In vielen Teilen dieser Welt kommt etwas in Bewegung. In Uruguay wurde Cannabis legalisiert, in US-Staaten hat die Entscheidung für einen kleinen Wirtschaftsboom gesorgt.
In Deutschland ist diese Debatte dagegen noch nicht angekommen.

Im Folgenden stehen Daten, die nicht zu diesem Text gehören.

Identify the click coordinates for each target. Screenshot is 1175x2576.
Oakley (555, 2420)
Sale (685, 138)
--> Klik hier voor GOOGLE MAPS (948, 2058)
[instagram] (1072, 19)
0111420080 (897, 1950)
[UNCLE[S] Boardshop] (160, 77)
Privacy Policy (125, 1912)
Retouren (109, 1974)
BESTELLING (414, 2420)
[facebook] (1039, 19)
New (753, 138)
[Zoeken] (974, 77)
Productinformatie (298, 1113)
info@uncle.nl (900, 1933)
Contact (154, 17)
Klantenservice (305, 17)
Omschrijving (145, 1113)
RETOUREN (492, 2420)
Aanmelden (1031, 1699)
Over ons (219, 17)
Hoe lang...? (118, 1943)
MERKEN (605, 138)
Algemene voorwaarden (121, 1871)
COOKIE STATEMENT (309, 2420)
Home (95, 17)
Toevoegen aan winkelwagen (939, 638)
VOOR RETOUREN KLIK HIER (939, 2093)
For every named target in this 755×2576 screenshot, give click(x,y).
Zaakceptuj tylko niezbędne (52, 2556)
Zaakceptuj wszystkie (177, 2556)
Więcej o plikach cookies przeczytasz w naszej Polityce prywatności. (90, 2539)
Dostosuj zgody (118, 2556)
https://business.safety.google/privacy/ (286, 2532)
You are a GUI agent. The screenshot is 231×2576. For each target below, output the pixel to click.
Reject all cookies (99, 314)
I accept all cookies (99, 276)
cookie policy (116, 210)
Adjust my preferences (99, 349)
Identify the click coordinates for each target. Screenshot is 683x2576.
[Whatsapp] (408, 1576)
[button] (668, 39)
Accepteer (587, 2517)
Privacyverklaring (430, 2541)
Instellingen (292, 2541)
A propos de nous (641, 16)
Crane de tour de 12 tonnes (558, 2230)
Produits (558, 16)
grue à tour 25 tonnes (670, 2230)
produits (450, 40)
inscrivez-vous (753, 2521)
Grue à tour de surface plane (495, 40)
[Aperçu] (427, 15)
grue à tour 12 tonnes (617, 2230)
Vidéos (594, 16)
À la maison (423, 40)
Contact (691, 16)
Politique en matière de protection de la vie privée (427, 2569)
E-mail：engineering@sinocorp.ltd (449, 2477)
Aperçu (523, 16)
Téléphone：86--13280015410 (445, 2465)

Im Gegenteil: Das Thema gilt bei vielen als verrucht, schmutzig und verboten.
Junge Menschen bekommen erzählt, der Joint sei die Einstiegsdroge für Heroin. Der erste Schritt ist das harmlose Kiffen, der zweite Schritt der Drogentod.
Es ist ein Märchen, aber viele glaube es. Fast zwei Drittel der Deutschen sind gegen die Cannabis-Legalisierung, hat eine Umfrage ergeben.
Ich erlebe es ja selbst immer wieder. Wenn ich irgendwo erzähle, dass ich mich mit allen Aspekten der Cannabis-Legalisierung beschäftige, auch den positiven, müsste ich mich den Reaktionen zufolge schon fragen, ob ich eigentlich ernstzunehmender Journalist bin oder Anwalt einer Gruppe von demnach in jeder Hinsicht limitierten Menschen, die sich ununterbrochen die Tüten reinziehen.
Darf ich die Legalisierung von Cannabis befürworten? Viele Kollegen bezweifeln das.
Das Thema Cannabis ist eins der merkwürdigsten Tabu-Themen unserer Gesellschaft. Ein bisschen wie Sex und die "Bild"-Zeitung. Alle tun es und ziemlich viele wissen, was drin steht, aber ernsthaft darüber reden? Lieber nicht.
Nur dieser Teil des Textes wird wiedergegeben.